Each record below must be returned exactly, with no line left out.

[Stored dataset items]
•••••

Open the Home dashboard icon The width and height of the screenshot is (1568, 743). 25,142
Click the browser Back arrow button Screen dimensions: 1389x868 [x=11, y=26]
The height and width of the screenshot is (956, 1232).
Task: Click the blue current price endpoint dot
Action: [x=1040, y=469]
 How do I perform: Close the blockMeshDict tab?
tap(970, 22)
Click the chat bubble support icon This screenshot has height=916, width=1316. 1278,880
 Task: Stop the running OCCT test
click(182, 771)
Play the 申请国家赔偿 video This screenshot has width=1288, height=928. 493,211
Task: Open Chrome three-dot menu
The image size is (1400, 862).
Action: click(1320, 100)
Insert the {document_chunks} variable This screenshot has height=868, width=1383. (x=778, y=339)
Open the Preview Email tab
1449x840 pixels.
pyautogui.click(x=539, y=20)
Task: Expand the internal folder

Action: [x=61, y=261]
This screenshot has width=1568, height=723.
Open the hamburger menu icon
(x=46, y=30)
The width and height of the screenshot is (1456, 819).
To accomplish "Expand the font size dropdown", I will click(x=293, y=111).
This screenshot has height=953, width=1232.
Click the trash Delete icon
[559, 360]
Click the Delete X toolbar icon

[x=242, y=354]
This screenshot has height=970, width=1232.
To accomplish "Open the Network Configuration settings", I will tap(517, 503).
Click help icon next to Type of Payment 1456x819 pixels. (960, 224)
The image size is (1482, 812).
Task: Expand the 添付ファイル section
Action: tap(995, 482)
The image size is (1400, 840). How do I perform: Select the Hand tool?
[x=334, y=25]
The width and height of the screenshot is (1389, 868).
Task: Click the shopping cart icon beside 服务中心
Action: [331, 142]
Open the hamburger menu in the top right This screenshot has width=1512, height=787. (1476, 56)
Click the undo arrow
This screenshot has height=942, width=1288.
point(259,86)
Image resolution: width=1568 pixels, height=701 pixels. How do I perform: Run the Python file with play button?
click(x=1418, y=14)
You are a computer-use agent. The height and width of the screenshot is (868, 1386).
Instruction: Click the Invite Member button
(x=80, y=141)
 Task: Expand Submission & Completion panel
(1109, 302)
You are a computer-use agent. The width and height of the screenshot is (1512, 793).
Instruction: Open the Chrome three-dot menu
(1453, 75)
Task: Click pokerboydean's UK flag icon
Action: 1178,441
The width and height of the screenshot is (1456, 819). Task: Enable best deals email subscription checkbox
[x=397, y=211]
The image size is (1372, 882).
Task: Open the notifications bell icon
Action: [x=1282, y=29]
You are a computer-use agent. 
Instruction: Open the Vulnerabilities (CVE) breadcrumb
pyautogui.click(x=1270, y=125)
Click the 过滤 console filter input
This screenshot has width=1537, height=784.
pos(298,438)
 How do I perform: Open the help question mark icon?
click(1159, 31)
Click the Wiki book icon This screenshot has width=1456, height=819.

•••••

- TASK OUTPUT:
Open the Home dashboard icon The width and height of the screenshot is (1568, 743). 25,142
Click the browser Back arrow button Screen dimensions: 1389x868 [x=11, y=26]
The height and width of the screenshot is (956, 1232).
Task: Click the blue current price endpoint dot
Action: [x=1040, y=469]
 How do I perform: Close the blockMeshDict tab?
tap(970, 22)
Click the chat bubble support icon This screenshot has height=916, width=1316. 1278,880
 Task: Stop the running OCCT test
click(182, 771)
Play the 申请国家赔偿 video This screenshot has width=1288, height=928. 493,211
Task: Open Chrome three-dot menu
The image size is (1400, 862).
Action: click(1320, 100)
Insert the {document_chunks} variable This screenshot has height=868, width=1383. (x=778, y=339)
Open the Preview Email tab
1449x840 pixels.
pyautogui.click(x=539, y=20)
Task: Expand the internal folder

Action: [x=61, y=261]
This screenshot has width=1568, height=723.
Open the hamburger menu icon
(x=46, y=30)
The width and height of the screenshot is (1456, 819).
To accomplish "Expand the font size dropdown", I will click(x=293, y=111).
This screenshot has height=953, width=1232.
Click the trash Delete icon
[559, 360]
Click the Delete X toolbar icon

[x=242, y=354]
This screenshot has height=970, width=1232.
To accomplish "Open the Network Configuration settings", I will tap(517, 503).
Click help icon next to Type of Payment 1456x819 pixels. (960, 224)
The image size is (1482, 812).
Task: Expand the 添付ファイル section
Action: tap(995, 482)
The image size is (1400, 840). How do I perform: Select the Hand tool?
[x=334, y=25]
The width and height of the screenshot is (1389, 868).
Task: Click the shopping cart icon beside 服务中心
Action: [331, 142]
Open the hamburger menu in the top right This screenshot has width=1512, height=787. (1476, 56)
Click the undo arrow
This screenshot has height=942, width=1288.
point(259,86)
Image resolution: width=1568 pixels, height=701 pixels. How do I perform: Run the Python file with play button?
click(x=1418, y=14)
You are a computer-use agent. The height and width of the screenshot is (868, 1386).
Instruction: Click the Invite Member button
(x=80, y=141)
 Task: Expand Submission & Completion panel
(1109, 302)
You are a computer-use agent. The width and height of the screenshot is (1512, 793).
Instruction: Open the Chrome three-dot menu
(1453, 75)
Task: Click pokerboydean's UK flag icon
Action: 1178,441
The width and height of the screenshot is (1456, 819). Task: Enable best deals email subscription checkbox
[x=397, y=211]
The image size is (1372, 882).
Task: Open the notifications bell icon
Action: [x=1282, y=29]
You are a computer-use agent. 
Instruction: Open the Vulnerabilities (CVE) breadcrumb
pyautogui.click(x=1270, y=125)
Click the 过滤 console filter input
This screenshot has width=1537, height=784.
pos(298,438)
 How do I perform: Open the help question mark icon?
click(1159, 31)
Click the Wiki book icon This screenshot has width=1456, height=819.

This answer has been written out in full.